George David Smith Henderson (born 1931 in Aberdeen, Scotland) is a British art historian, author, and Emeritus Professor of Medieval Art at the University of Cambridge. He is a Fellow of The Society of Antiquaries of London (elected January 1975)[1] and a member of the Association of Art Historians.[2] He was awarded the Reginald Taylor Prize by the British Archaeological Association in 1962 for his paper "The Sources of the Genesis Cycle at St.-Savin-sur-Gartempe".
Professor Henderson is the son of George David Henderson (1888-1957),[3] a Church of Scotland minister and an ecclesiastical historian with a number of books to his name, and Janet Henderson (née Smith).[4]
Educated at the University of Aberdeen (BA, 1953), University of London (MA, 1956) and Cambridge (MA & PhD, 1961), George Henderson went on to have a long career in academia. He was a Research Fellow at the Barber Institute of Fine Arts, University of Birmingham, 1960-1961, a Lecturer in the History of Art at the University of Manchester, 1963-1966, and a Lecturer in Art History at the University of Edinburgh, 1966-1973.
Henderson was appointed to Cambridge University as a Lecturer in the History of Art and Fellow of Downing College in 1974, having previously worked at Downing College for a brief period in the early 1960s.
Henderson was a Visiting Lecturer[5] at the Courtauld Institute of Art and has donated photographs to the Conway Library which are currently being digitised as part of the Courtauld Connects project.[6]
In 1984 he was a founding member of the steering committee of the Harlaxton Medieval Symposium,[7] an annual event held at Harlaxton Manor started by Pamela Tudor-Craig.

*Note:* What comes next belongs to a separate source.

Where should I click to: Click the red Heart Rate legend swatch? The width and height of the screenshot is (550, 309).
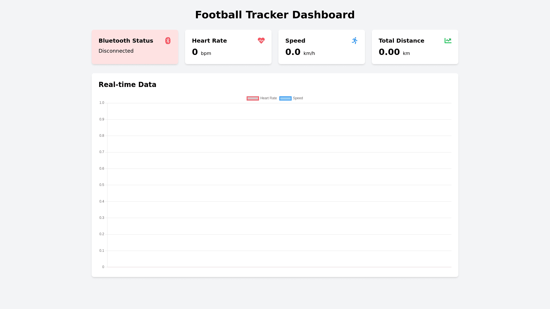pyautogui.click(x=253, y=98)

A book to honour his work was published in 2001, New Offerings, Ancient Treasures: Studies in Medieval Art for George Henderson, edited by Paul Binski and William Noel[8] and he is also recognised in The Grove Encyclopedia of Medieval Art and Architecture[9] as being an influence on the art historian and medievalist Michael Camille.
George Henderson is married to Isabel Henderson, Fellow Emerita of Newnham College, Cambridge[10] and an eminent academic in her own right. The Guardian, when reviewing the book she co-authored with her husband, The Art of the Picts: Sculpture and Metalwork in Early Medieval Scotland, described her as ‘the great doyenne of Pictish art’.[11]